Entries from a dataset:

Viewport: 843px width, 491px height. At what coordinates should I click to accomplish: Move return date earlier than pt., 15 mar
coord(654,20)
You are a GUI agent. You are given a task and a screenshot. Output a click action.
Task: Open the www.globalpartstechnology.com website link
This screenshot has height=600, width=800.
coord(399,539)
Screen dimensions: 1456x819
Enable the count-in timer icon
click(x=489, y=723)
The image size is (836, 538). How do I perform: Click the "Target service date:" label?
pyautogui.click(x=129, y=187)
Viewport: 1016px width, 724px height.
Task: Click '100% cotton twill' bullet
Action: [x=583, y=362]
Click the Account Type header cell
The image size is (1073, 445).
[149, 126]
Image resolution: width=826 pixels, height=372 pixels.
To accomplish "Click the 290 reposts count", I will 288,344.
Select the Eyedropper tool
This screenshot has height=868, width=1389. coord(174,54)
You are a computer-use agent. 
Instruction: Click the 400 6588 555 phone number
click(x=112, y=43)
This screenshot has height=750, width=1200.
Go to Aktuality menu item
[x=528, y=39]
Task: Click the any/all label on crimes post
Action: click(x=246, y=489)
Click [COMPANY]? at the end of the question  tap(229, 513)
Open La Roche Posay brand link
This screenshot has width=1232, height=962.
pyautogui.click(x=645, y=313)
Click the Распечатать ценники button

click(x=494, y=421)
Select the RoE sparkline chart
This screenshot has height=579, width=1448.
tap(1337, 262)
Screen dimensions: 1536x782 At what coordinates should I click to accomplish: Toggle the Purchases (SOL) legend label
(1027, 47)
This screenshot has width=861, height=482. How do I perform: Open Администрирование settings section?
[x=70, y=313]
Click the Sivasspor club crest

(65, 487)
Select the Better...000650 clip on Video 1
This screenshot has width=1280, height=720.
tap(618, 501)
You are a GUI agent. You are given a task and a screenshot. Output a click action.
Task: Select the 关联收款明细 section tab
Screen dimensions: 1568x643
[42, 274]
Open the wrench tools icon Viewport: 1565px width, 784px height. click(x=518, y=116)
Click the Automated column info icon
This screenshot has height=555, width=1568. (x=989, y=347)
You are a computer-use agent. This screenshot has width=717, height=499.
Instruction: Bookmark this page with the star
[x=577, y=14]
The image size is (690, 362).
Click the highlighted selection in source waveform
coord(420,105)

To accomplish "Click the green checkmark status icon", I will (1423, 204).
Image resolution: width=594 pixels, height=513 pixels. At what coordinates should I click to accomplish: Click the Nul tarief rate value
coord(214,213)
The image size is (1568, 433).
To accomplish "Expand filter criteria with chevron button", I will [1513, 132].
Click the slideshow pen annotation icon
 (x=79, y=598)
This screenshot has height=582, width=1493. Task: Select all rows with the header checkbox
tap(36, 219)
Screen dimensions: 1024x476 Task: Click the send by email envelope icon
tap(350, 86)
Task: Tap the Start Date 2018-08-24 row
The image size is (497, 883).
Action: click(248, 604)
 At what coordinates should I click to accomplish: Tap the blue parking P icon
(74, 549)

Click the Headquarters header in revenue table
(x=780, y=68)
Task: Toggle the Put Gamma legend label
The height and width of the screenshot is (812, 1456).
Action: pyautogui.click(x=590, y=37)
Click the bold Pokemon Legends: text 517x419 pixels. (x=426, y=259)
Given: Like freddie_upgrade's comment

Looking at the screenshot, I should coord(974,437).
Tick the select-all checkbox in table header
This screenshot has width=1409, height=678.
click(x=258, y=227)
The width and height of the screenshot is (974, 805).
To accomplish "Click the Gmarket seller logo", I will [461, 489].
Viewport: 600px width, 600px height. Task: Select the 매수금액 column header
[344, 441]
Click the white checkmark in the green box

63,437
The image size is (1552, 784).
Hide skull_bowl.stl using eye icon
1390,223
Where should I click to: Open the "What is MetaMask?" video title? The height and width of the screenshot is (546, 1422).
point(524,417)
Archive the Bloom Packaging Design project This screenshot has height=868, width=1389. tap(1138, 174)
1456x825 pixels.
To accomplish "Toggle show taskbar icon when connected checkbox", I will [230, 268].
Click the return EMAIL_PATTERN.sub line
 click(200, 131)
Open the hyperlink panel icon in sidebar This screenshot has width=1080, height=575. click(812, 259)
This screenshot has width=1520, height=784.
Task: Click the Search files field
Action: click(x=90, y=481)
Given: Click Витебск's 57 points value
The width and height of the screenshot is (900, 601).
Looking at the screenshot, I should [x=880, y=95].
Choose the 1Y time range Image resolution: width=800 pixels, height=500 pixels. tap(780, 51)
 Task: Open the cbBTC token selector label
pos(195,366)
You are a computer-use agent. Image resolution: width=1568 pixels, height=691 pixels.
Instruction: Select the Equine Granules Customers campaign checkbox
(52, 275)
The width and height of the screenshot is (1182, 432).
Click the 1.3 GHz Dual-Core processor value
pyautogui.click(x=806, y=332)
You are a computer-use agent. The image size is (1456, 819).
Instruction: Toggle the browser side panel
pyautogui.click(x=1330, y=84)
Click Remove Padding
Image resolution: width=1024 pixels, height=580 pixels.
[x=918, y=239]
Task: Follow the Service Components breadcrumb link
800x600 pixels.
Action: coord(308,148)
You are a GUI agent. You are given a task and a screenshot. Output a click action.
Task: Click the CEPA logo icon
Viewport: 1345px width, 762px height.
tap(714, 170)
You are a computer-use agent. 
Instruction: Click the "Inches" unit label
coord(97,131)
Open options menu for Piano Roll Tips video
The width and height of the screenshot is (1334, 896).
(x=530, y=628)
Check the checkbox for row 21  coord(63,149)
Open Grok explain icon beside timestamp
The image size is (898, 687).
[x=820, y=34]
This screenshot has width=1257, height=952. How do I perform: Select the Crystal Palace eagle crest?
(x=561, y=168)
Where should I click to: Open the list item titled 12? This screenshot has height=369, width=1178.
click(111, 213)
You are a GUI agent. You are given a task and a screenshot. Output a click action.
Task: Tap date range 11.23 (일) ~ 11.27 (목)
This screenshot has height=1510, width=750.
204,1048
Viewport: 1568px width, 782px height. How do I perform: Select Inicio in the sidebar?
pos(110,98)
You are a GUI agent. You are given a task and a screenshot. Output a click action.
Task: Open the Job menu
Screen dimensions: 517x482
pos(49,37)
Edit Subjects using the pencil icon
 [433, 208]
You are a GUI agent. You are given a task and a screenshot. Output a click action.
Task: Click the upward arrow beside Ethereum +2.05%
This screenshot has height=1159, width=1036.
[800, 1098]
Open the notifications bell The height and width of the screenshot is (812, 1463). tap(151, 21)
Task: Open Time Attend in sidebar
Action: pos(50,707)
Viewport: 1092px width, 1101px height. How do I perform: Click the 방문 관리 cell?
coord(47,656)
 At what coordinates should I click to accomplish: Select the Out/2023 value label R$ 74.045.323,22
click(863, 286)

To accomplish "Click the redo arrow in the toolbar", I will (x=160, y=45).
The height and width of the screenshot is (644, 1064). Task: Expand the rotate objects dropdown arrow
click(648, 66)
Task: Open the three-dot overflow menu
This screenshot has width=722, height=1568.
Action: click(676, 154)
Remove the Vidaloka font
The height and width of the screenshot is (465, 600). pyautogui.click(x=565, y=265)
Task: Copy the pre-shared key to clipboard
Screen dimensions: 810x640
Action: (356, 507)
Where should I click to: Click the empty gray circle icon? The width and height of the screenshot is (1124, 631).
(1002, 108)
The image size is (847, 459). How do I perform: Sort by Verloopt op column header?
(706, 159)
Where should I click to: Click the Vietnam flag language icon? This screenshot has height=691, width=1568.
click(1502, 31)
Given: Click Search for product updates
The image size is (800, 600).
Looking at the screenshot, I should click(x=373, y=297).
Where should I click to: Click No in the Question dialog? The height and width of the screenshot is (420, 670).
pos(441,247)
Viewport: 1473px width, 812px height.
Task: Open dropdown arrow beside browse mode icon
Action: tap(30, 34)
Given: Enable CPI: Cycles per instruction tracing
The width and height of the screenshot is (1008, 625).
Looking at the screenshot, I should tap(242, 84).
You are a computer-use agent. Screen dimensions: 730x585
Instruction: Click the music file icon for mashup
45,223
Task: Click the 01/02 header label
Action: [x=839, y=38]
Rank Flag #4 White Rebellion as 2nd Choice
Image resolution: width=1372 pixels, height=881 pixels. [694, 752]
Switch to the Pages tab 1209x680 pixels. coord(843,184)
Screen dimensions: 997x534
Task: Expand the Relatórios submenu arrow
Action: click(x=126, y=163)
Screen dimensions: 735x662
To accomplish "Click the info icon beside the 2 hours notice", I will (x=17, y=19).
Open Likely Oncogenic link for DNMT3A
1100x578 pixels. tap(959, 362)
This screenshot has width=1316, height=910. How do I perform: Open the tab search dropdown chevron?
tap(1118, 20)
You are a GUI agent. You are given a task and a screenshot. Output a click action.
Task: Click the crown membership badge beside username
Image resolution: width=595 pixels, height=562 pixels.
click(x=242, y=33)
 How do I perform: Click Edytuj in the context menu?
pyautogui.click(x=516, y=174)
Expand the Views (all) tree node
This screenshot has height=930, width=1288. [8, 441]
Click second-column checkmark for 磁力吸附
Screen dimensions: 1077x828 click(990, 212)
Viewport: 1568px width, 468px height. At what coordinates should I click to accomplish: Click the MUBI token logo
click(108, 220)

**The exercise**
Rewrite the listing starting at the line containing "will (1423, 204)." and ending at the line containing "Action: click(248, 604)", swapping "envelope" for "letter" and keeping everything else the same.

**Exercise solution**
To accomplish "Click the green checkmark status icon", I will (1423, 204).
Image resolution: width=594 pixels, height=513 pixels. At what coordinates should I click to accomplish: Click the Nul tarief rate value
coord(214,213)
The image size is (1568, 433).
To accomplish "Expand filter criteria with chevron button", I will [1513, 132].
Click the slideshow pen annotation icon
 (x=79, y=598)
This screenshot has height=582, width=1493. Task: Select all rows with the header checkbox
tap(36, 219)
Screen dimensions: 1024x476 Task: Click the send by email letter icon
tap(350, 86)
Task: Tap the Start Date 2018-08-24 row
The image size is (497, 883).
Action: click(248, 604)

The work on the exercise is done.